In my last post I mentioned that we had recently returned from our summer vacation.  Oh, Tahoe time!  What a wonderful week.

It was touch-and-go there for a couple of days.  A week before our trip my husband went to get the car washed and found it in its parking space a few blocks from our apartment, hood crumpled from a collision, with a cryptic note bearing a bum policy number and no name.  Needless to say, we were on the hook for the rather extensive repairs to our dear old ’98 Dodge Stratus (aka The Stratus Symbol) and the garage called at the 11th hour to let us know it probably wouldn’t be done in time for the holiday weekend.

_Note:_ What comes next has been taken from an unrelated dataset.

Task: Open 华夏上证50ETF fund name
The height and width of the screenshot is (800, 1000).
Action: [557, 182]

So July 1st found us crammed into a compact Chevy with manual windows (thank you, Geico, for hooking us up with another fine piece of American machinery), Babyman’s feet in his new Lightning McQueen sneakers happily within kicking distance of our arms for the duration of the 4-hour drive to sunny Tahoe City, CA.

On our trip last year, I accepted the fact that summer vacation can — and should — be a time of quick mac ‘n’ cheese, cold cuts and pasta salad, too much frozen yogurt, and lots of juice by the pool for Babyman.  At 33 weeks pregnant, facing altitude-induced breathlessness, this style of cooking looked even more appealing this year, and my mom had (amazingly) stocked the fridge of their Tahoe house with all manner of “treats” for Babyman in anticipation of our stay.

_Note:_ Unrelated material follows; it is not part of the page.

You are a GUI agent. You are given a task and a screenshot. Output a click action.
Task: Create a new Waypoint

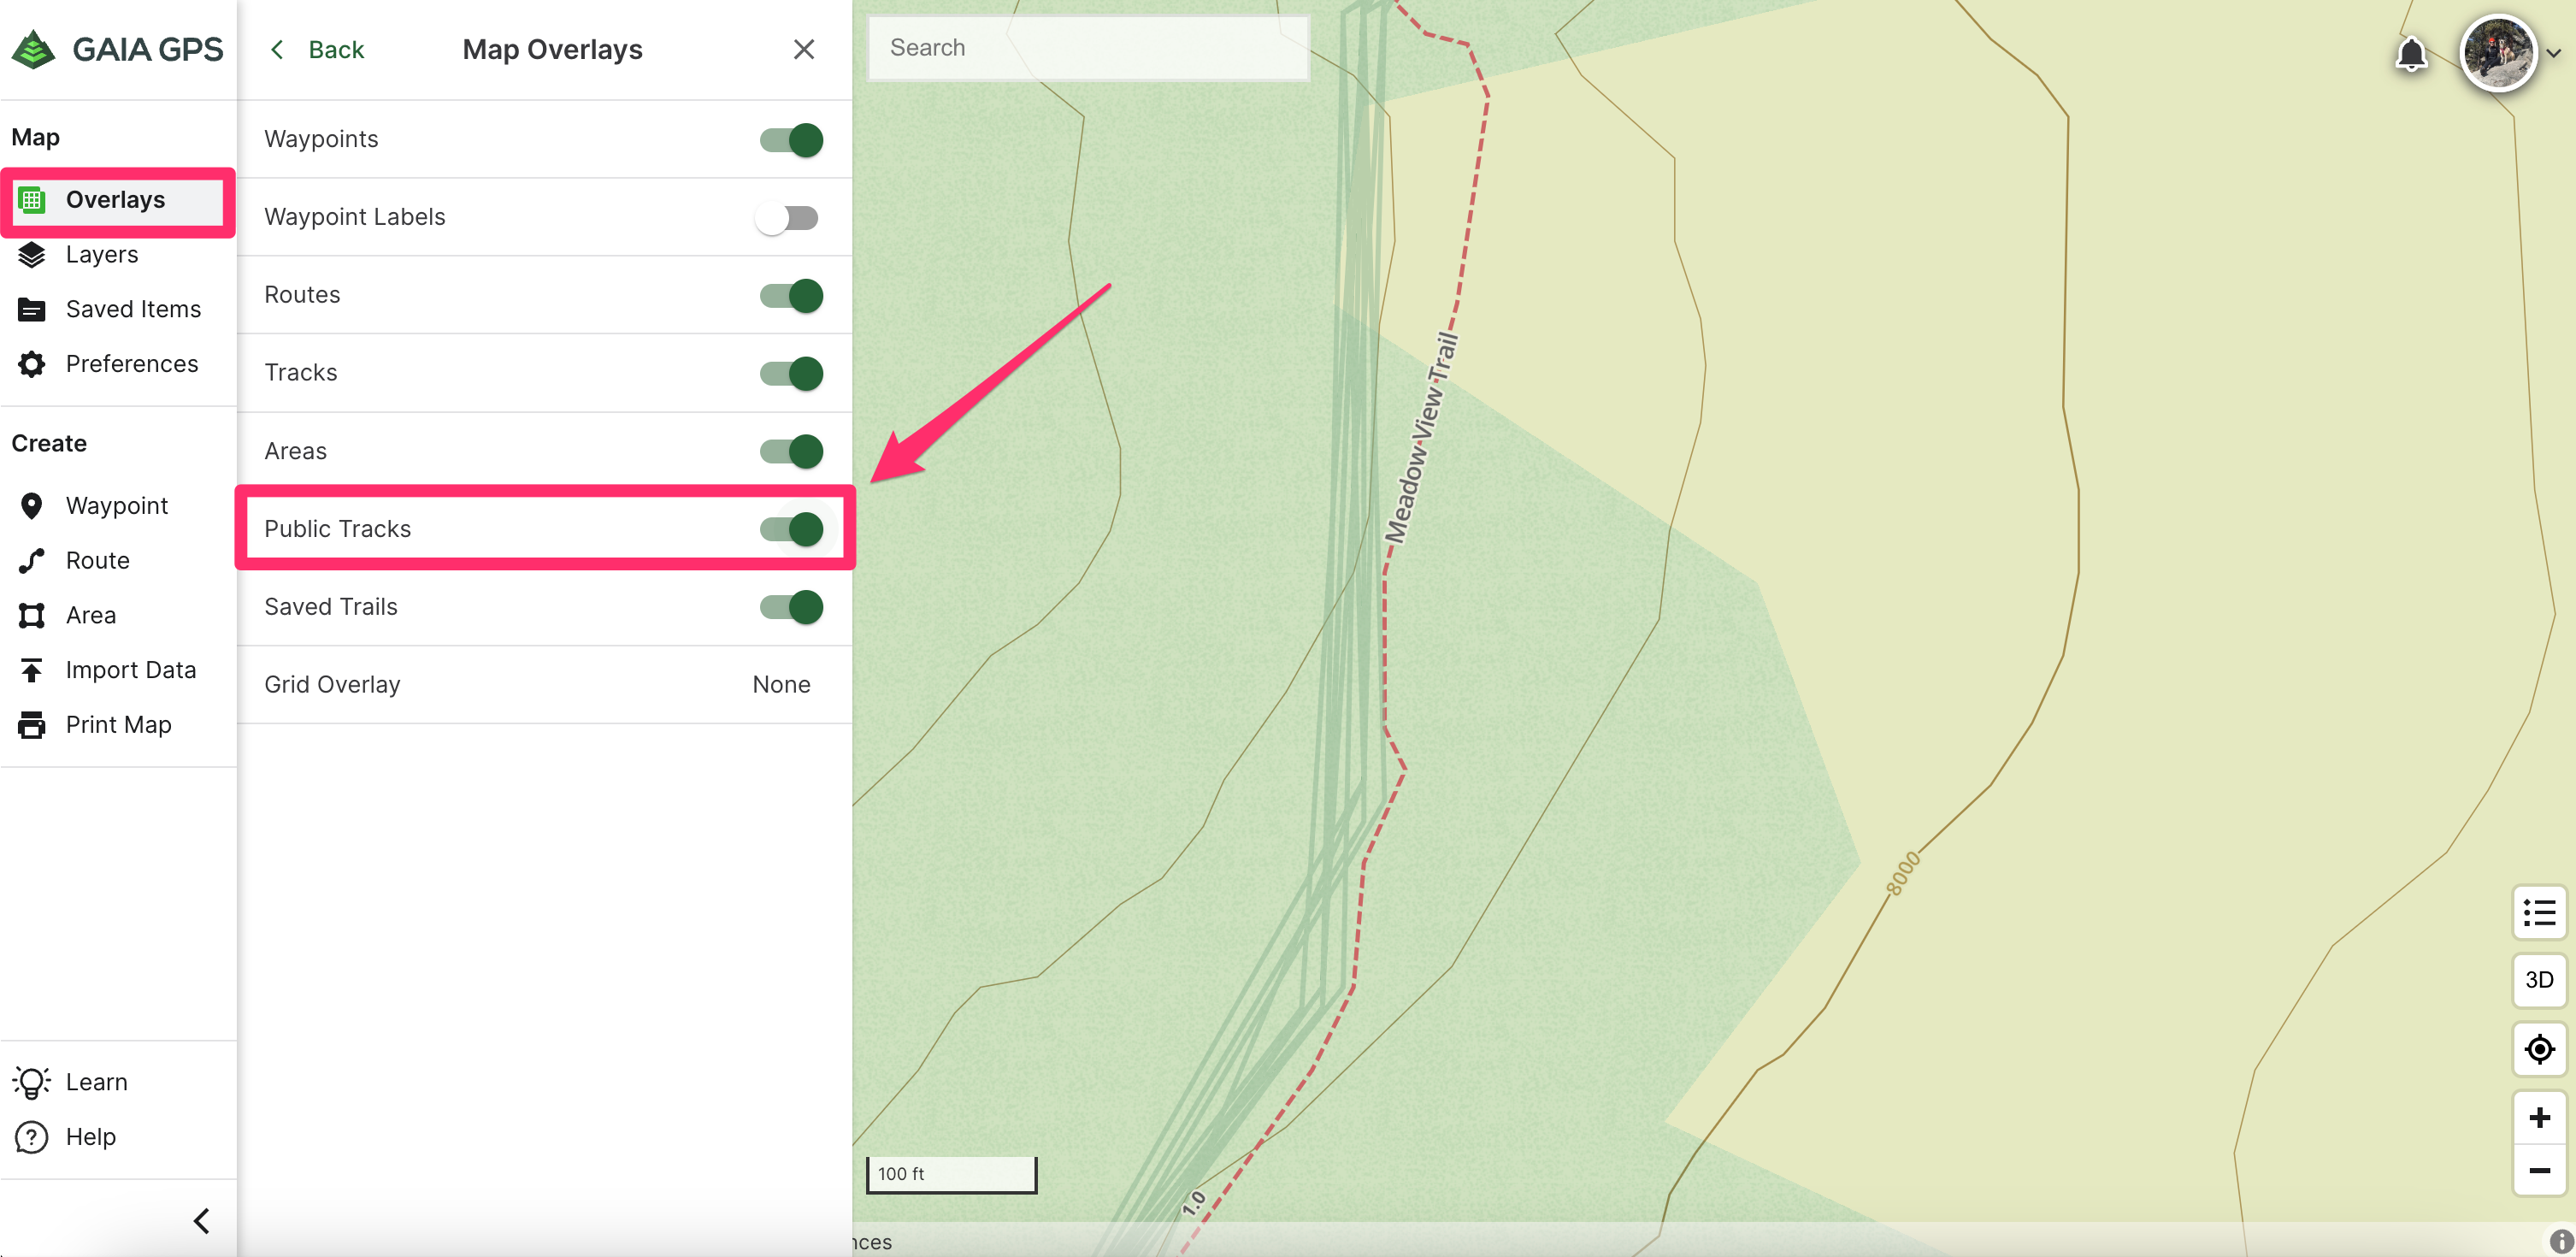pyautogui.click(x=116, y=505)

We make the drive to Tahoe about six or seven times a year for various long weekends and family gatherings, and yet we still have not nailed down the best places to stop for lunch.  Part of the problem is that our needs continue to change.  Once it was as simple as reasonably healthy food and a clean bathroom.  Then the question was “do they have a KoalaKare changing station?” and now we get into questions of how far we are from our start or end point, whether Babyman has enough time to settle into a meaningful nap between stops, whether Cars is long enough to get us through the final leg on the portable DVD player, and — lately — is there a place where Babyman can not just stretch his legs but also get his beans out?

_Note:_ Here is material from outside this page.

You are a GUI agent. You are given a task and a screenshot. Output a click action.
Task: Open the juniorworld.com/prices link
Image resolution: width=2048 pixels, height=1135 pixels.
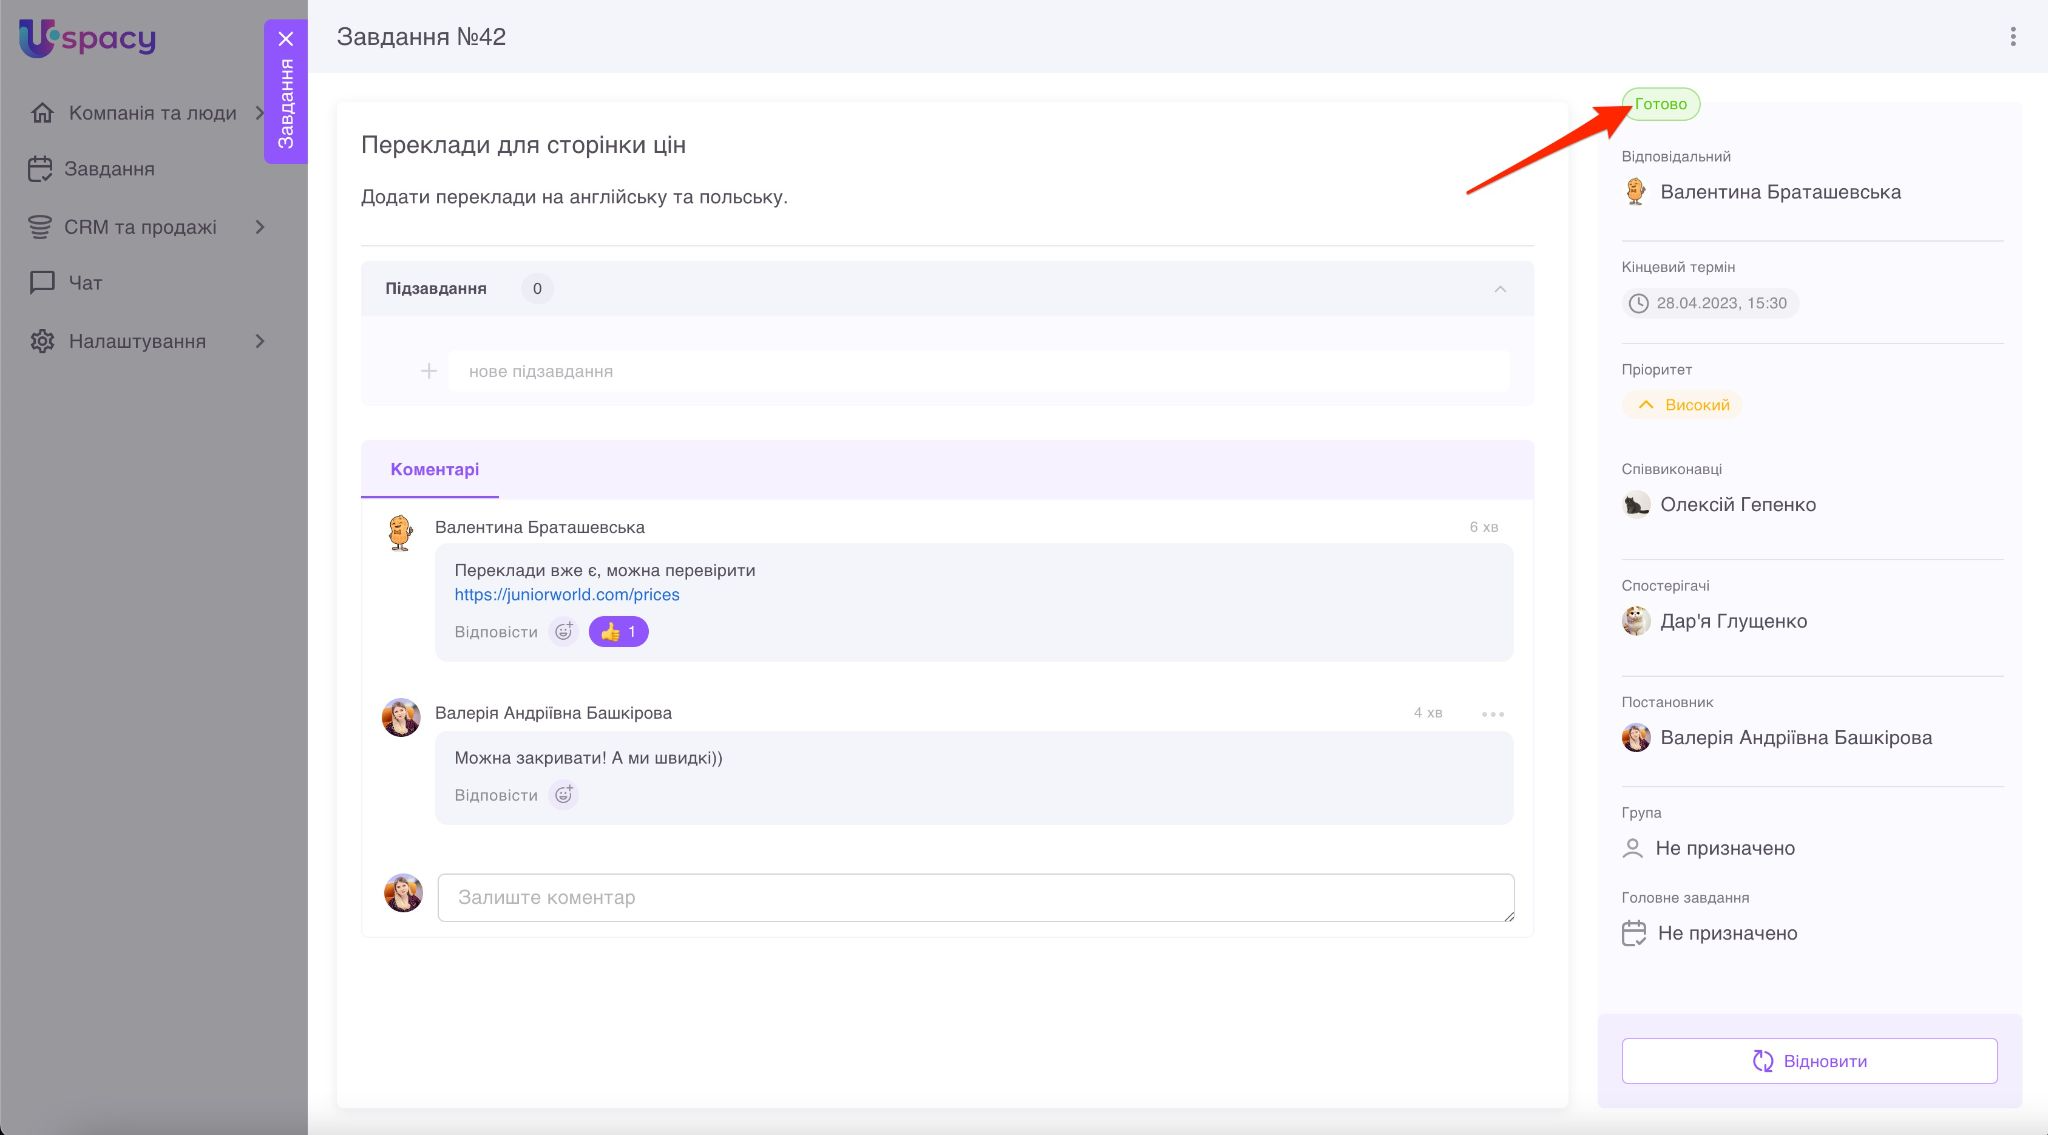click(567, 594)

And so I am forced to acknowledge that which I hate: those McDonalds people are geniuses.  Sort of.

It was last February when it struck me for the first time, and the conversation went something like this:
Me – “I don’t know where there is a local playground close to the freeway, but don’t a lot of McDonalds have those Playplaces?”
My husband – “Some do, but do you know which ones?”
Me (breezily) – “Oh, I’m sure there’s an app for that.” 

Let me be quite clear: My smartphone is smarter than I am.  Should “smartphone” be capitalized?  I don’t know.  And I certainly don’t know what an app actually is.  (Through sheer will I managed to master Gilt Groupe, which is more a testament to my love of shopping than my tech-savvy.)  But McDonalds has otherwise occupied every niche of the American marketplace, so it seemed safe to assume they’d honed in on this app business.  Now the only question was, how to find such an app — and, once downloaded, how to use it?

Well, I tried and failed.  But I did figure out the McDonalds mobile website (so much to learn!) and eventually on that rainy February day we found ourselves in Roseville at a McDonalds with a Playplace.  And Babyman found himself eating Chicken McNuggets in his stocking feet and asking us (repeatedly) to buy all the little toys on display on the counter.  And I found myself admitting that this marketing machine, insidious and fattening and pro-big-agriculture though it may be, is, quite simply, brilliant.

So if you happen to read this blog from time to time, and one day you happen to see me feeding my kids Big Macs, please do not think me a hypocrite.  At the end of the day, I’m just a mom, with limited tech skills, looking for a playground.

(And let’s be honest: McDonalds french fries are pretty delicious too.)